* [Entries supplied]:
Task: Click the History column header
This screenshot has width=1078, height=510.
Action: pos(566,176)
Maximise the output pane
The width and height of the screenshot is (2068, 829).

* [Assigned task]:
Repeat exactly the lines of the records from the one containing "Maximise the output pane" to the last, and include no line outside that stretch.

* [Result of this task]:
Maximise the output pane
The width and height of the screenshot is (2068, 829).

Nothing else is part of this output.